### [Work to complete]
[a] In the expedition destinations text, where do over a million king penguins crowd?
[b] Translate this sentence from the expedition destinations text into Spanish: "Polar bears stalk the ice floes."

### [Selected text]
---*---
The last great wilderness. A continent of staggering beauty, absolute silence and extraordinary wildlife - towering icebergs, vast penguin rookeries, humpback whales breaching alongside Zodiac craft. The Drake Passage crossing is itself part of the adventure. No permanent human population. No commercialisation. Just the raw, elemental wonder of the world's most remote continent.
Many expedition travellers argue South Georgia is the greatest wildlife spectacle on the planet. Over a million king penguins crowd the black-sand beaches of St Andrews Bay, while elephant seals bellow across the tussock grass. The Shackleton Connection - his dramatic rescue from Elephant Island - adds a layer of extraordinary human history to one of the most remote island groups on earth.
The High Arctic is a world of midnight sun in summer and ice-locked shores of astonishing beauty. Polar bears stalk the ice floes. Walrus colonies crowd remote beaches. Narwhal surface in glacial fjords. Svalbard, Greenland, Franz Josef Land, the Canadian Arctic and the Northeast Passage each offer a completely different experience of the frozen north.
Where Darwin's theory of evolution took shape. The Galápagos archipelago is home to wildlife that has no fear of humans - marine iguanas, giant tortoises, blue-footed boobies, and flightless cormorants coexist in complete wilderness. Only small expedition ships can access the outer islands where the most extraordinary encounters take place, making this one of the few destinations where the size of your ship genuinely determines the quality of your experience.
---*---
### [Given material]
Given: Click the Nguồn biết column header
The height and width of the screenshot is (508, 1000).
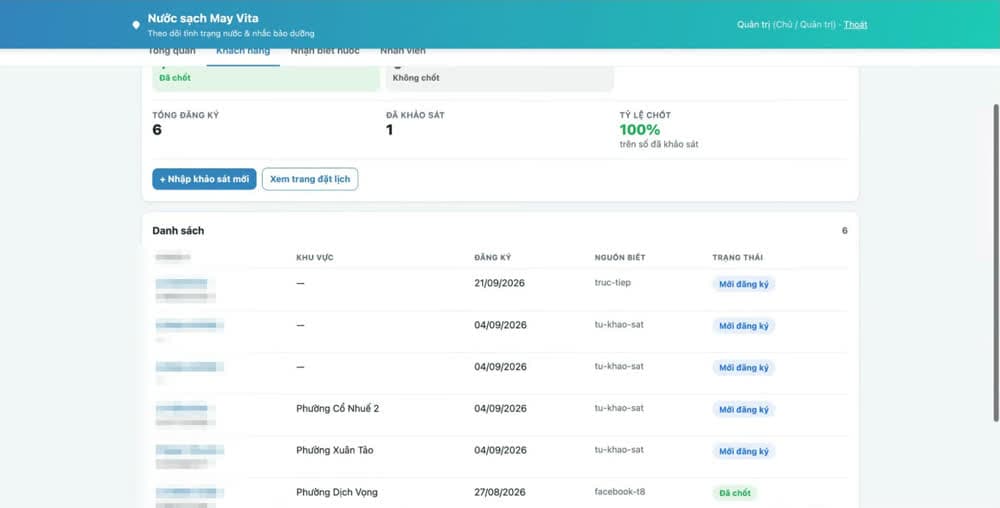Looking at the screenshot, I should 620,258.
---*---
### [Solutions to the problems]
[a] On the black-sand beaches of St Andrews Bay.

[b] Los osos polares acechan en los témpanos de hielo.